DINH LABORATORY

THE QUESTION

Diseases like cancer are heterogeneous, complicating how we understand them and, therefore, their treatment. Immunotherapy has revolutionized cancer treatment, but many patients still face little or no clinical benefit with the same treatment. Recent high-dimensional technologies have allowed us to understand the tissue ecosystem and its impact on treatment response. We are motivated by the questions of how the tissue microenvironment changes upon disease progression, before and after treatment, and if we can predict treatment responses based on blood immune cell signatures, with a special focus on neutrophils. A strong focus of the lab is characterizing and understanding neutrophils in the wound-healing context & anti-tumoral neutrophil phenotypes induced by different immunotherapy modalities. We wish to identify severe human burn trauma biomarkers by looking at human samples and model organisms like zebrafish and mice. We also wish to compare neutrophils with cancers, the wounds that do not heal.

THE APPROACH

We follow where science takes us. Currently, we leverage computational biology approaches, using high-dimensional data from multi-omics genome-wide (genomics and epigenomics) and single-cell assays, data mining, and bioinformatics.

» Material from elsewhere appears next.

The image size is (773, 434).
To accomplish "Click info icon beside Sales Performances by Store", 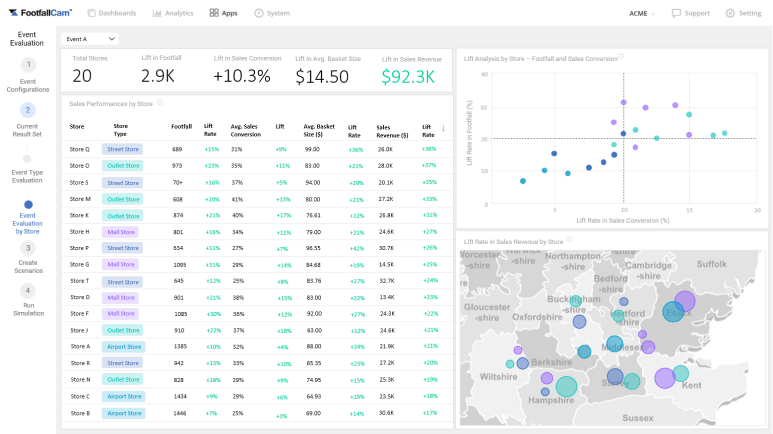I will click(161, 103).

We develop and employ computational biology methods to mine publicly available data and in-house generated data for the specific questions we ask. We validate what we found in human data using independent data cohorts, in vitro, and in vivo approaches.

Ultimately, we aim to understand how the immune tissue microenvironment changes toward finding immunotherapeutic biomarkers and targets.

Although our central questions focus on the biomedical context, we are open to the collaborative environment in Madison to explore similar questions in other exciting areas.